- Requirements -
Reproduce the rows word for word, from the first one through the line that contains "will click(x=378, y=58).".

- Material for the task -
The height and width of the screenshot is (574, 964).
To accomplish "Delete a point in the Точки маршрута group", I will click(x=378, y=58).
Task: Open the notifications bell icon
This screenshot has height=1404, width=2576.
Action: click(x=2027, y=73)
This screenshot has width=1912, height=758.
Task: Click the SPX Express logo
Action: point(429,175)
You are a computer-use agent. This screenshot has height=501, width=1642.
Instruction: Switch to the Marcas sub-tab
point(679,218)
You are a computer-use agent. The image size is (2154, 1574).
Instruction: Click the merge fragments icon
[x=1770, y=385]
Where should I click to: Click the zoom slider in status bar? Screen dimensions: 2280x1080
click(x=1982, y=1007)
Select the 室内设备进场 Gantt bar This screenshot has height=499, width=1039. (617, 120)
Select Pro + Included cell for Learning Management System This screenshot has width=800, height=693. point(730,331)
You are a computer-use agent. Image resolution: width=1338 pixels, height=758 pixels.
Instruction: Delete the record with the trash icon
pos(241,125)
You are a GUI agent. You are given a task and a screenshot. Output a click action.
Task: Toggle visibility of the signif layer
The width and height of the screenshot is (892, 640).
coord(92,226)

- Written response -
The height and width of the screenshot is (574, 964).
To accomplish "Delete a point in the Точки маршрута group", I will click(x=378, y=58).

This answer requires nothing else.